Modernizing a Corporate Banking Cash Ordering Platform


Our product enabled companies to order hard currency via an online platfrom. We made the decisive move to modernize the platform after years of users enduring our legacy experience. Paralyzed by what to include in the revamped product, I facilitated workshops to define an MVP that I tested with users.

Given the option to continue on the platform they were accustomed to, users chose our new version 93% of the time in the first 3 months post launch



User Feedback Overload

We had years of anecdotal feedback from customers, and I had run interviews with customers when I joined the team. When the decision to modernize was firmly made, we were overwhelmed by how to start: we didn't know how to evaluate which user needs were most critical and weigh the complexity of supporting those needs.

My approach was to standardize all of these inputs to make them actionable

How I Facilitated Prioritization

I rallied the team into an MVP workshop. The framework was:


  • Standardize the user data
    Convert the user feedback into a standardized statements, e.g., As a user I need to import a file to place orders, and As a user I need reorder the same order multiple times.

  • Define criteria
    Product managers, dev, and UX met as groups to define primary and secondary critera to evaluate the standardized statements. The teams' criteria were formed as questions, e.g., have we heard this from customers before? and Does this make ordering cash easier?

  • Evaluate the user needs
    Each user need was evaluated against each teams' criteria. If the need met primary criteria = +3 points; Secondary criteria = +1 point. Example: Has the need to import files to place orders been heard from customers? + 3 points.

  • Keep score and prioritize
    After summing up the scores, the needs were prioritized into 3 groups with the highest scoring needs defining the MVP.

From here the product team had clear user stories to write and there was transparency with the UX and dev teams about the work.
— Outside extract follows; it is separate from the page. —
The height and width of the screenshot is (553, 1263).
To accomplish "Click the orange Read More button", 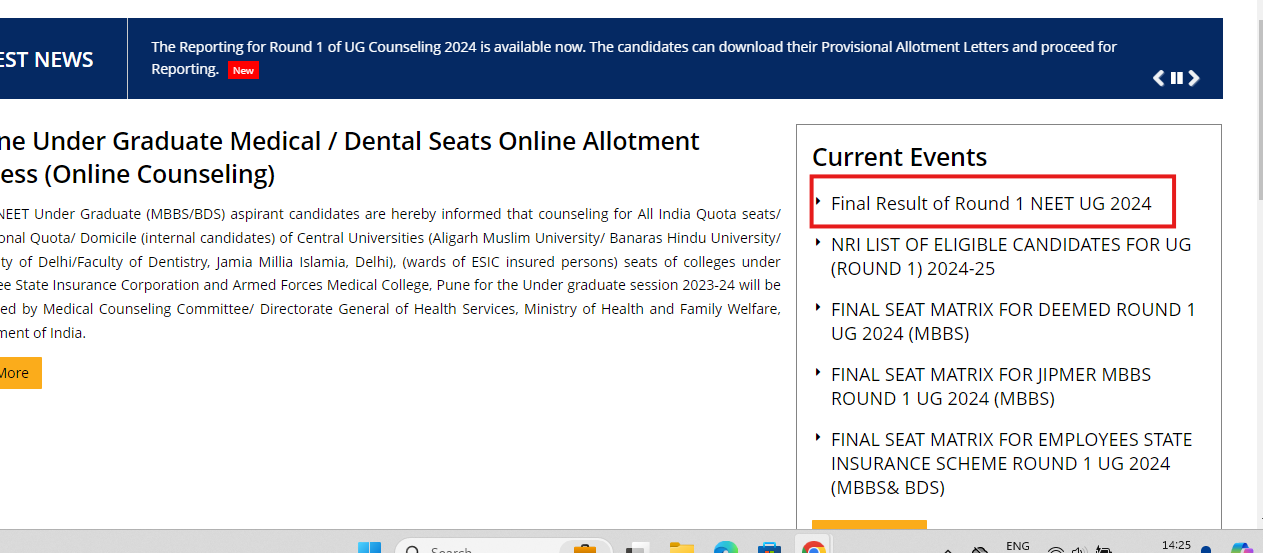I will pyautogui.click(x=15, y=373).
A testable prototype was designed efficiently.

Our MVP Faces the Test

I tested the prototype in 2 stages:

  1. I moderated an initial set of 5 moderated usability tests, gathered feedback and issues, and then shared with the team to address.
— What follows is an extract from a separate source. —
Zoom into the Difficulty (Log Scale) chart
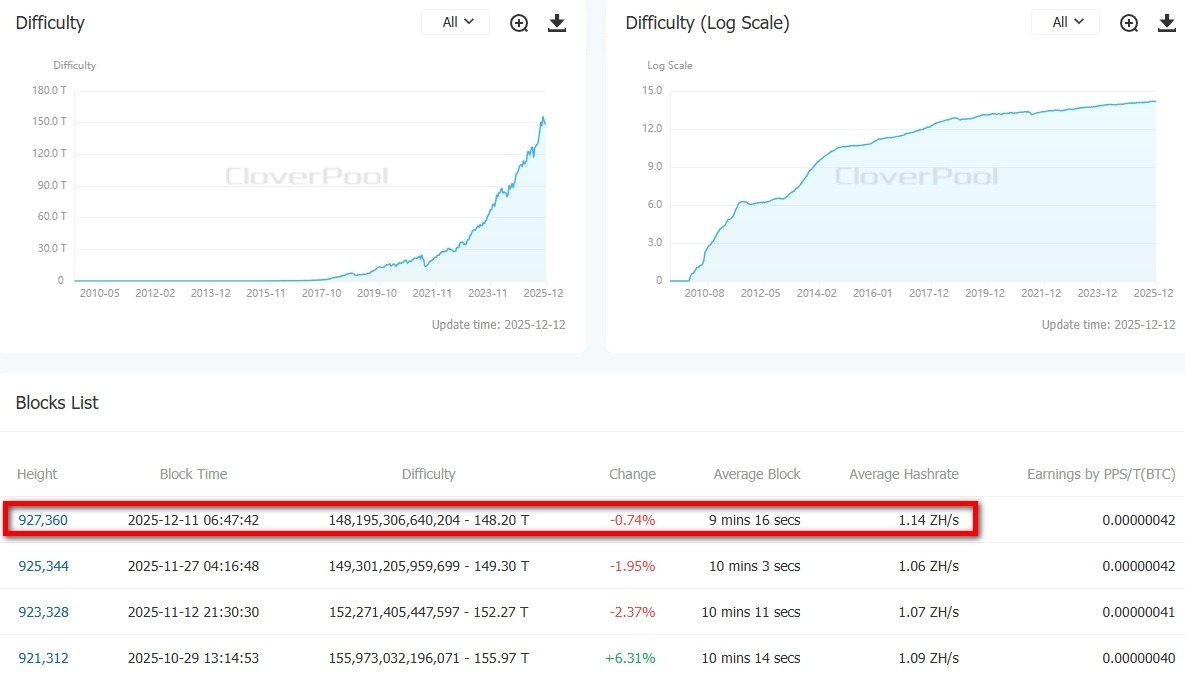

  2. UX iterated on the prototype which I then tested with 5 more users in moderated testing. We confirmed previous testing issues were addressed and took note of other behaviors.
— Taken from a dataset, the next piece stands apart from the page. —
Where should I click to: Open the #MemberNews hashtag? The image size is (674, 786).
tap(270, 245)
The testing was comprised of 2-3 tasks users had to complete: placing orders, reviewing orders, and canceling orders. We found most users could complete these tasks with minimal friction, but there were key findings about how users interacted with tables, used a currency counting widget, and even more broadly about their processes for ordering cash.

More than we Bargained For

The impact of the internal collaboration and testing was not just certainty we designed to users' expectations. We also:

  • Discovered different cash ordering processes
    We suspected nuances in how companies ordered cash. In research we defined 4 distinct processes.

  • Questioned assumptions about value
    We were confident that reordering would be an important feature for users, but after hearing about the cash ordering process we decided to later test this assumption (and good thing we did!)

  • Learned about behaviors needing more support
    Tasks like printing orders inspired thinking about to support record keeping.

Collaboration and research efforts in the pre-design and build phases streamlined work later by defining clear user stories and minimizing outstanding questions.